Cadbury’s first-quarter sales grew only 2% when currency effects were discounted. The growth was in a large part driven by price increases as volumes actually fell 3.0%.
“The market will be concerned that Cadbury have not reassured on two main concerns – the US gum market and maintaining volumes,” Martin Deboo, an analyst at Investec Plc in London, said in an interview with Bloomberg earlier today. “Europe remains the trouble business.”
But the idea that any kind of businesses sector is immune to this current economic downturn is fanciful – just ask those involved in the spirits business at the moment, the traditional go-to stock in a bear market.
Consumer behaviour has no doubt been radically altered by the crisis with a fall in impulse purchasing being seen with any number of FMCG sectors and a move to trade down to cheaper brands.

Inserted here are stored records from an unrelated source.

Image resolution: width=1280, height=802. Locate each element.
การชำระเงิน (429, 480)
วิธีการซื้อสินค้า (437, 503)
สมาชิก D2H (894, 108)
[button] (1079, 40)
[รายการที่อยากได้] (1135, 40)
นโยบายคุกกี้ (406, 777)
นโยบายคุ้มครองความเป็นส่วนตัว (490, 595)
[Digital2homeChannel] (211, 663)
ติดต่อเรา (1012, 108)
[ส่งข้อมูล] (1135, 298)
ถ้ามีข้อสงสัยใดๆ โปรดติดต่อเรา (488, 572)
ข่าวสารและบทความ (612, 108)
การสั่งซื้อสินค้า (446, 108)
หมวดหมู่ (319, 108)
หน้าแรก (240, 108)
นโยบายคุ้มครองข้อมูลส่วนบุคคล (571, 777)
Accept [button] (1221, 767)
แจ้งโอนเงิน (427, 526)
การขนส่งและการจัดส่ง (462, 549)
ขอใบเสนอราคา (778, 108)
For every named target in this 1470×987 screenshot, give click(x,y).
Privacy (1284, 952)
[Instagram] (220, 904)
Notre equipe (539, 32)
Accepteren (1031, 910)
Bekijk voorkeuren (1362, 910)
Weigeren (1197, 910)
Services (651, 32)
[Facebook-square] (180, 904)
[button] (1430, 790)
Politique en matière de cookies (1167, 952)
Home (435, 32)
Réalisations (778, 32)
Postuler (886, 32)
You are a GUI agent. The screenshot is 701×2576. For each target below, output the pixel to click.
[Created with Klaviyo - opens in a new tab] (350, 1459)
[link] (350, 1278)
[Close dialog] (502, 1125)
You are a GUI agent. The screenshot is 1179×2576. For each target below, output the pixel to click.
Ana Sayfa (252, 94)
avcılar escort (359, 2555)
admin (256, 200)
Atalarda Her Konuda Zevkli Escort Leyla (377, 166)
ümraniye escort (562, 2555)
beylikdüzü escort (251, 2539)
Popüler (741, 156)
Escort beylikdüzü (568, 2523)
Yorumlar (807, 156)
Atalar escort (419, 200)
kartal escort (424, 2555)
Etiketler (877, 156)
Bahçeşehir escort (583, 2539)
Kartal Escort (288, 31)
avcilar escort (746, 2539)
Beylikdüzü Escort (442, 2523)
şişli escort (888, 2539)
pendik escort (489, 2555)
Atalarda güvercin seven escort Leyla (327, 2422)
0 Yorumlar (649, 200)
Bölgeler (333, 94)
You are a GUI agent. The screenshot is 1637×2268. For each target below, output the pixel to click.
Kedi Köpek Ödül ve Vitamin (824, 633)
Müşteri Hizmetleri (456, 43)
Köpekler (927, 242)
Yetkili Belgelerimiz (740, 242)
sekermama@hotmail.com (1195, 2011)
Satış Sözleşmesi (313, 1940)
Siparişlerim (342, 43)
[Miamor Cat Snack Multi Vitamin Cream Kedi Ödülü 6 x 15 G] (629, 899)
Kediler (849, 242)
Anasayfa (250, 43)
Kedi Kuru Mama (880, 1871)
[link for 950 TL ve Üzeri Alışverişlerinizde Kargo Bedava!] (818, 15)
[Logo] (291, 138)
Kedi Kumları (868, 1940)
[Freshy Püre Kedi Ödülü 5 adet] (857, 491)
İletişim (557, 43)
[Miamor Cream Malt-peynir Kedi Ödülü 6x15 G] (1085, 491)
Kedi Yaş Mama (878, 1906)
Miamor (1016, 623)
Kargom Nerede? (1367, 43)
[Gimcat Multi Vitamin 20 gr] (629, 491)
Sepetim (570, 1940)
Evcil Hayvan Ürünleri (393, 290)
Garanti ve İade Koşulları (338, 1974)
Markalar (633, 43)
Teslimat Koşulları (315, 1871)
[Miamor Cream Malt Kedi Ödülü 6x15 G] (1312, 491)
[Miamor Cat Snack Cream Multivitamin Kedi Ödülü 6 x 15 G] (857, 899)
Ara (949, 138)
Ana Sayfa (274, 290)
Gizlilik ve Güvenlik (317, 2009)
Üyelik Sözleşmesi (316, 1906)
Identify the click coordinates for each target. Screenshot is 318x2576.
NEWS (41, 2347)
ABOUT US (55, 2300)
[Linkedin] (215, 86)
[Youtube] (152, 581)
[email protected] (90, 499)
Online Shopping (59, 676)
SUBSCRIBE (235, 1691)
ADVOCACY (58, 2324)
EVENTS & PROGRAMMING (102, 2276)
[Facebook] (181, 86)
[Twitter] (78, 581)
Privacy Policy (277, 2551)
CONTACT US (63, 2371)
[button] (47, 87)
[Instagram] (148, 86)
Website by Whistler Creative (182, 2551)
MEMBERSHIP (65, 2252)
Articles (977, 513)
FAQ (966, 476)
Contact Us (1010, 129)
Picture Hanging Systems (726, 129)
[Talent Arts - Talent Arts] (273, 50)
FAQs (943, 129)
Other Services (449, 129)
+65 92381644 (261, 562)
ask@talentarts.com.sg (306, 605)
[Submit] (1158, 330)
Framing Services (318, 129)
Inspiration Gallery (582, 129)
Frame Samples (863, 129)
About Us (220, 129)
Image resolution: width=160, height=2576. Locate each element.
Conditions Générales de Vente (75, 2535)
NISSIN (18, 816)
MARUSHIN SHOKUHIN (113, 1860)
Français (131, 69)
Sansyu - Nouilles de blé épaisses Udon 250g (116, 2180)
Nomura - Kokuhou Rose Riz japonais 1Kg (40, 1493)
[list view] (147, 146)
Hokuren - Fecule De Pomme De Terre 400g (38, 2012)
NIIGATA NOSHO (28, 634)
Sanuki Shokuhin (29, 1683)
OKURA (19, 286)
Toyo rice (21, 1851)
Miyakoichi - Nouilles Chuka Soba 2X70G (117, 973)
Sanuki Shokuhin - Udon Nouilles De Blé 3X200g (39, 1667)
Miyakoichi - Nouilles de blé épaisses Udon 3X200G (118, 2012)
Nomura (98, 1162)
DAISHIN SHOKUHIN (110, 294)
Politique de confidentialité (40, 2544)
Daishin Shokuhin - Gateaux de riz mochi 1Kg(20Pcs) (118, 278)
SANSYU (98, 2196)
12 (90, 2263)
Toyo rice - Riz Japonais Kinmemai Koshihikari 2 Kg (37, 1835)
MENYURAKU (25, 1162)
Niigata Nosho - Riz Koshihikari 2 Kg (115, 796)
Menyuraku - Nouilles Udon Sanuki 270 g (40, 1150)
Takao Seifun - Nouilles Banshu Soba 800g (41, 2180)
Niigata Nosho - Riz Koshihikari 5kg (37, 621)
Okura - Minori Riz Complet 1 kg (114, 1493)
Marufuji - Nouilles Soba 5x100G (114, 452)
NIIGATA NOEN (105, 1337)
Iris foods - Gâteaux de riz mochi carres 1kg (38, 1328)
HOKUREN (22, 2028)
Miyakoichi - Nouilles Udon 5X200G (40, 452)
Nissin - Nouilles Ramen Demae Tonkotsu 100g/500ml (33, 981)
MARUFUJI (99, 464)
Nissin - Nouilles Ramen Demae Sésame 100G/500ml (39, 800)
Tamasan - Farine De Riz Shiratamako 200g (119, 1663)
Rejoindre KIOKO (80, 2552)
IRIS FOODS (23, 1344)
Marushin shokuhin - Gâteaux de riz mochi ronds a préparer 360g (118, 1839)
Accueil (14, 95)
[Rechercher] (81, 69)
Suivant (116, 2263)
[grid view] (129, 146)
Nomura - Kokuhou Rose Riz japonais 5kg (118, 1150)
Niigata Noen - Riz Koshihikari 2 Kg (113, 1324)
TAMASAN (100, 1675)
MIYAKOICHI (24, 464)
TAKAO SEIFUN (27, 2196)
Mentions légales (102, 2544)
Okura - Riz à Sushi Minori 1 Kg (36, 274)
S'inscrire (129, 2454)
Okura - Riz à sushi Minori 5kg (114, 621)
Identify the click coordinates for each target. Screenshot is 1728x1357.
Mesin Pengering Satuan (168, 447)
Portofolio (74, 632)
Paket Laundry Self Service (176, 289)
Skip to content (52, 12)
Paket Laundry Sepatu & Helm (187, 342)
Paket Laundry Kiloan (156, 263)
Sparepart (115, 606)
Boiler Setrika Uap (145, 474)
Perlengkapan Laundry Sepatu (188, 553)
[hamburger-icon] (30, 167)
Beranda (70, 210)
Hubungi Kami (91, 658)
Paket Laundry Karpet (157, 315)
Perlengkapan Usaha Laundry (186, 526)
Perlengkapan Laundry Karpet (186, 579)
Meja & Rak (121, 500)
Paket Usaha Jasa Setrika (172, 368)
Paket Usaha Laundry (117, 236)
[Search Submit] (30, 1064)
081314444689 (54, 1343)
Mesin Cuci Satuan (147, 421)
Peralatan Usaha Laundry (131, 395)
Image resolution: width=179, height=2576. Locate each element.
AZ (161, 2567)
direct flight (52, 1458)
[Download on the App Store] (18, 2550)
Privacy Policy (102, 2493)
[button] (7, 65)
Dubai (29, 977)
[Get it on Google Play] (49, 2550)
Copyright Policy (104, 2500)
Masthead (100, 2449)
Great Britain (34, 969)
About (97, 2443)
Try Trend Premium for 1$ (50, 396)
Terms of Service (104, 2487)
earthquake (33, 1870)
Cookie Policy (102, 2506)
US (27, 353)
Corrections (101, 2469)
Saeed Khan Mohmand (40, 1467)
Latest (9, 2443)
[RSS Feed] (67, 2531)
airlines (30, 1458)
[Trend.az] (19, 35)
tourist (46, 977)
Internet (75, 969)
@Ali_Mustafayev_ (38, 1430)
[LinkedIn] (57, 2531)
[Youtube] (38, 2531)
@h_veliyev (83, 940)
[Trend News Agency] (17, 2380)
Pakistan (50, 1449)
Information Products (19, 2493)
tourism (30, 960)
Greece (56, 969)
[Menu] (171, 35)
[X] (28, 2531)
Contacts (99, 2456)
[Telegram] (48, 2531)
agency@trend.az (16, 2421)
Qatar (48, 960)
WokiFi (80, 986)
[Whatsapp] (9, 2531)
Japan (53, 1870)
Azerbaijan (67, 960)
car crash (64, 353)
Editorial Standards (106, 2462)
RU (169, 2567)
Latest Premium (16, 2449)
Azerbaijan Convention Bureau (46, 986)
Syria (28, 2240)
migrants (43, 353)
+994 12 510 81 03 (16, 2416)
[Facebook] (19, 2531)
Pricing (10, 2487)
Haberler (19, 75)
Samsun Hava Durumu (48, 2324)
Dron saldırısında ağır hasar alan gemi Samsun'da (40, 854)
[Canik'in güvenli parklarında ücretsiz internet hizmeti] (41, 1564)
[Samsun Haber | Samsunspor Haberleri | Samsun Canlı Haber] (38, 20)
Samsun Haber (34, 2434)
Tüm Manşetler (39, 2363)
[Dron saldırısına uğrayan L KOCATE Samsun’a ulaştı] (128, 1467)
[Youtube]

Furthermore, the fall in volumes were heavily influenced by “significant de-stocking,” in the US.
Todd Stitzer, Cadbury’s CEO, told a conference call today that one wholesaler in the US accounted for 75% of de-stocking in the country.
He added. “In an environment like this we can live with that for the short to medium term.”
As James Amoroso, analyst with consultancy Amoroso Strategic Insights pointed out to just-food earlier today, the first quarter was always going to be unusually weak, with all the trade, consumer and economic factors in play.
“But whilst not strong overall, there’s nothing in these numbers that gives me real concern,” he told us.
Cadbury has also seen share gains in some key markets and categories as well as a solid performance in its key chocolate category, especially when you compare its first quarter chocolate organic growth of 7% to Nestlé’s 4%. It is also important that its core, domestic market performed strongly.
“We really need to focus upon the rest of the year to judge the company’s performance, in order to eliminate the trade destocking effect and (in Q2) include the full impact of Easter,” said Amoroso. “At the end of the day, Cadbury has confirmed its full-year guidance on growth and its management has a strong track record in delivering its promises.”